关键词：等离子弧定点焊； 小孔； 熔池； 数值分析

Key words：stationary plasma arc welding； keyhole； weld pool； numerical simulation

摘    要：利用Level-Set理论与方法追踪小孔界面的演变过程,建立了等离子弧定点焊熔池与小孔的数学模型,对不锈钢试件等离子弧定点焊熔池的穿孔过程进行数值模拟,获得了多种工艺条件下熔池与小孔形状和尺寸的动态变化数据.结果表明,6 mm厚度不锈钢试件等离子弧定点焊,当焊接电流为170和180 A时,分别在2.7和2.5 s形成贯穿工件厚度的小孔;等离子弧定点焊过程中,小孔断面的形状由开始的U字型转为V字型,穿透工件后又呈现类似双曲线型.通过测量熔池穿孔时刻的等离子弧尾焰电压信号,对数值分析结果进行了实验验证.

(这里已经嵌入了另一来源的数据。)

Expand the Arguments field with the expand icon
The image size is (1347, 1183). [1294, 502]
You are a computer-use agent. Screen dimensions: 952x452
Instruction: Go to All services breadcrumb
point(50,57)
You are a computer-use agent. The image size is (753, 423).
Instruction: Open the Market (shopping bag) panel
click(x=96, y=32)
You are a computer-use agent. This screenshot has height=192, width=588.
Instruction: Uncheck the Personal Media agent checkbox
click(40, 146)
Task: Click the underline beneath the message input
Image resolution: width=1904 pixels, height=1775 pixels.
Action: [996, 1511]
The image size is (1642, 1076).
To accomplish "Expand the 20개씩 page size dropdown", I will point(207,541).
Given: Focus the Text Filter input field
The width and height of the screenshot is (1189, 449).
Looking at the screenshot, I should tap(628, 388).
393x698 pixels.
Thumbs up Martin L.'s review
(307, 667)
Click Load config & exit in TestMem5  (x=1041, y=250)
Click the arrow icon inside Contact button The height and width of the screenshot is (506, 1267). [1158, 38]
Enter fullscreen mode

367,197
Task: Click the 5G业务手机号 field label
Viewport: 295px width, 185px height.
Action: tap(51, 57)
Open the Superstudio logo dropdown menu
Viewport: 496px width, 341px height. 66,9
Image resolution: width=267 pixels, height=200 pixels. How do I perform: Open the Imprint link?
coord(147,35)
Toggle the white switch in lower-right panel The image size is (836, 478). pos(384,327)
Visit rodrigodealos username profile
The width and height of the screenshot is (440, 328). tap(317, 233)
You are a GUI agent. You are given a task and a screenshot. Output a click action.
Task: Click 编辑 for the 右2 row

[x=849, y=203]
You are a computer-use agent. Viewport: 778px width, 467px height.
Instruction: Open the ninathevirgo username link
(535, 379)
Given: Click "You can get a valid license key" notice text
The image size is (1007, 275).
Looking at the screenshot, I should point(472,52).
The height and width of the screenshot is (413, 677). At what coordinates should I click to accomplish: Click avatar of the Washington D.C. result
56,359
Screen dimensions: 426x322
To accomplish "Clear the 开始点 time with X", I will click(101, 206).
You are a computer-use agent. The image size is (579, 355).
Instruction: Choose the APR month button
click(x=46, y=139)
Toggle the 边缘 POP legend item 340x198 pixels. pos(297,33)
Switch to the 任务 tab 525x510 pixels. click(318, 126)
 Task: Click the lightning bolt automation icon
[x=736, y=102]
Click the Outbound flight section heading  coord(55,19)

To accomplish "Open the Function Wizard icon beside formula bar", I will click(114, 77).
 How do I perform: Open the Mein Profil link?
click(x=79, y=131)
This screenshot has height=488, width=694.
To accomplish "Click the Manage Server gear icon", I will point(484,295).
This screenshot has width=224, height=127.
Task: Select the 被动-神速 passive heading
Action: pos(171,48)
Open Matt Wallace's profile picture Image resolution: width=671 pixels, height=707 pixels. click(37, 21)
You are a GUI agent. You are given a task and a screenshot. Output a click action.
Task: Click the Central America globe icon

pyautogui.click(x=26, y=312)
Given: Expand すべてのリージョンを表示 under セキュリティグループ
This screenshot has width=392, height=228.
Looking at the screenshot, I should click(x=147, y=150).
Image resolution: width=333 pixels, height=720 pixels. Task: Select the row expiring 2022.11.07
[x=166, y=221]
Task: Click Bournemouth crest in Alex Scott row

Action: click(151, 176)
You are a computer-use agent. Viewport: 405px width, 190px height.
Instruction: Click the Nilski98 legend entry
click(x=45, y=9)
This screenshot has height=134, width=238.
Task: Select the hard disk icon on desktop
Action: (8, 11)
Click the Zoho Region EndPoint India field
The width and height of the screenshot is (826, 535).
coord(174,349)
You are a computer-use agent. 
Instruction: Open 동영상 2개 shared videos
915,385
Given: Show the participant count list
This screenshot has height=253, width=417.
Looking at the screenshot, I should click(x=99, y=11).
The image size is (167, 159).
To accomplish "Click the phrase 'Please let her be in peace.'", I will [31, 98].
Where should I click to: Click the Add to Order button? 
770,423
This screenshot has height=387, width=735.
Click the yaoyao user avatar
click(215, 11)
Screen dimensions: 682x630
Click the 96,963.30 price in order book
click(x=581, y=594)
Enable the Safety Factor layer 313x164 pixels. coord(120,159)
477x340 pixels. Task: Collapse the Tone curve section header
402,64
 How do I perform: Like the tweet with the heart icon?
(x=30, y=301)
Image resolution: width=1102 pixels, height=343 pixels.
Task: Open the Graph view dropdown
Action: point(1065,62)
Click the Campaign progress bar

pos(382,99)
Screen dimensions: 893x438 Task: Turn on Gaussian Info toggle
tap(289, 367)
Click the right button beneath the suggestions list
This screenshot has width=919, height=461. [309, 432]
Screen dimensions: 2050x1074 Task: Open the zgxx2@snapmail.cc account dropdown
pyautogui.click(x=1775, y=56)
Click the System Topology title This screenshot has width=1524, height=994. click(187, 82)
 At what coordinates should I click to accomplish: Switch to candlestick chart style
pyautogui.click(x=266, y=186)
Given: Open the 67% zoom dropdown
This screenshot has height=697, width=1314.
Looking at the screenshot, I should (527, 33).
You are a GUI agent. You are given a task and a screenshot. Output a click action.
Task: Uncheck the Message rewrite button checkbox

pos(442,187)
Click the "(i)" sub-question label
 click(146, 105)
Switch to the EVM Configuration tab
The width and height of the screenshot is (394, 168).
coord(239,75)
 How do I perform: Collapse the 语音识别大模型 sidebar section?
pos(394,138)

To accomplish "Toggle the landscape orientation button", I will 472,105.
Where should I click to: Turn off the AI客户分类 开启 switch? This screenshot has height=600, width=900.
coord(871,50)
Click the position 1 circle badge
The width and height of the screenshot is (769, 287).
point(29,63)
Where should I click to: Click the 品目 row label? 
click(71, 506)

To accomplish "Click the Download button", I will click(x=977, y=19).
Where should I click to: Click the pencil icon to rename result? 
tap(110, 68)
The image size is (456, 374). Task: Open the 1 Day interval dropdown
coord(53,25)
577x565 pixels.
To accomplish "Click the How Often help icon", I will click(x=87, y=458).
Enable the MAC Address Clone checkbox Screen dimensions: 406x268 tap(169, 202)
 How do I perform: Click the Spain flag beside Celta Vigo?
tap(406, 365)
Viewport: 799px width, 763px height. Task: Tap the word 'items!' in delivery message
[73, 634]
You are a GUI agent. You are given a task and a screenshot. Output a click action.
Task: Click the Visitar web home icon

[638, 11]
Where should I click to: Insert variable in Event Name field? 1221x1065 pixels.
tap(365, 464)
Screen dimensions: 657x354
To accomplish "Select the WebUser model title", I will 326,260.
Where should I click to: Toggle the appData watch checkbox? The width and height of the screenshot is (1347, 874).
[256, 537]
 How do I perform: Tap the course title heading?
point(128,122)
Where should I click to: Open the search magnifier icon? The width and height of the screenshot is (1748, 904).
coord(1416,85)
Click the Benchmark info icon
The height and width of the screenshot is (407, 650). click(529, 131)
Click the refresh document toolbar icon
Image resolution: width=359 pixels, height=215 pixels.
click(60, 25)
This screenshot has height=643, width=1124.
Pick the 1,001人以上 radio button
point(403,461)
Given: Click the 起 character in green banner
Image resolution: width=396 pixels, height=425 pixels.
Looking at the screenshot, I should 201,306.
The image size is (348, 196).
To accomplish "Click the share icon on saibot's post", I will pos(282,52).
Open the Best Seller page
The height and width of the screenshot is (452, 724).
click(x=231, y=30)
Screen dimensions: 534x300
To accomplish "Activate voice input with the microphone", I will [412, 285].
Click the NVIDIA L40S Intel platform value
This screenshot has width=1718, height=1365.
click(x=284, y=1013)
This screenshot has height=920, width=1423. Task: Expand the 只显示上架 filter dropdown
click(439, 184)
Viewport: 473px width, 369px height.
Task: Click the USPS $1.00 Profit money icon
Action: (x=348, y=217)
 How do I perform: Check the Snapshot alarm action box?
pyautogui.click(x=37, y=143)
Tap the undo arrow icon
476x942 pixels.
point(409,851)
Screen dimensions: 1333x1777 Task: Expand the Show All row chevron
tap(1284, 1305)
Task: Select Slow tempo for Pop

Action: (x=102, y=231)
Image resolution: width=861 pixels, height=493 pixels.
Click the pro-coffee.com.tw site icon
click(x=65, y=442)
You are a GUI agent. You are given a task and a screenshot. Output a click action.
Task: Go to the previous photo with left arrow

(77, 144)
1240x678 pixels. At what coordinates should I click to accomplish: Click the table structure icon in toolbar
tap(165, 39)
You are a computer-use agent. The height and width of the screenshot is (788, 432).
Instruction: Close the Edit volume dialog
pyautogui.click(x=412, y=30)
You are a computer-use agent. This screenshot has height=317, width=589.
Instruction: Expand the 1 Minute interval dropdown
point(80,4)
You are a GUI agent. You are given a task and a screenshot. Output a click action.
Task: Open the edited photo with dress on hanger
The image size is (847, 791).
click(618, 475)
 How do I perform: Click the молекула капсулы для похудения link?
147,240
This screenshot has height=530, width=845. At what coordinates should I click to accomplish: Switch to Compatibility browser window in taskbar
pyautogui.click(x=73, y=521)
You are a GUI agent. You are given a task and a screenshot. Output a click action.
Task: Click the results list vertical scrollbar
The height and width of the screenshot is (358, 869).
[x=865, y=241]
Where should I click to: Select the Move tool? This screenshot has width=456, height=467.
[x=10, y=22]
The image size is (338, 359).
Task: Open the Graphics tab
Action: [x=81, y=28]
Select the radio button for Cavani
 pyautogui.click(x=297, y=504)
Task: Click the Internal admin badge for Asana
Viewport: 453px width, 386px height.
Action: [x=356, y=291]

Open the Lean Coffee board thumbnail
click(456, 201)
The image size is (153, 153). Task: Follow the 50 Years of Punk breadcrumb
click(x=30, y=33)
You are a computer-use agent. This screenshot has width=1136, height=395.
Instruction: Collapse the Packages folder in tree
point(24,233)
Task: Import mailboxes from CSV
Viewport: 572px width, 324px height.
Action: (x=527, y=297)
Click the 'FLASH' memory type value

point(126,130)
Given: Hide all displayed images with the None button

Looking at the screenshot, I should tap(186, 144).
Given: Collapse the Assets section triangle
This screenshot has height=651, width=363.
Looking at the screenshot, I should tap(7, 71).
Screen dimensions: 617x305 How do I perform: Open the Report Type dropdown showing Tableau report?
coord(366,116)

Abstract: The behaviors of keyhole formation determine to a great degree the deep penetration welding process and the weld depth-width ratio in welding of medium and large thickness plates. Obtaining a deep insight into the dynamic keyholing process in the weld pool in plasma arc welding is of great significance for widening the process parameter-widow and improving the process robustness as well as weld quality stability.Based on the Level-Set theory,a numerical model is developed to describe the keyhole behaviors in the weld pool in stationary plasma arc welding (PAW),and employed to track the evolution process of keyhole boundary.In this paper,the fluid flow fields in both the plasma and the keyhole regions are constructed according to the experimental and simulation data in the previous literatures.The combined volumetric heat source model is used to numerically analyze the transient temperature field and then to determine the weld pool geometry.The algorithm of Level-Set theory combined with the transient thermal conduction model is used to determine the evolution of both keyhole and weld pool geometry at different time steps.The dynamic information on the weld pool and keyhole geometry and sizes under a few process conditions is obtained by the numerical simulation of keyholing phenomena in welding of stainless steel plates.It is found that a complete keyhole is established at 2.7 and 2.5 s for the current levels of 170 and 180 A,respectively.During the stationary PAW process,the cross-section geometry of keyhole transforms from U-shape at initial stage to Vshape later and shows finally a hyperbola shape after a complete keyhole is formed.The numerical analysis of keyhole formation is verified by measuring the efflux plasma voltage signals at the moment of keyholing.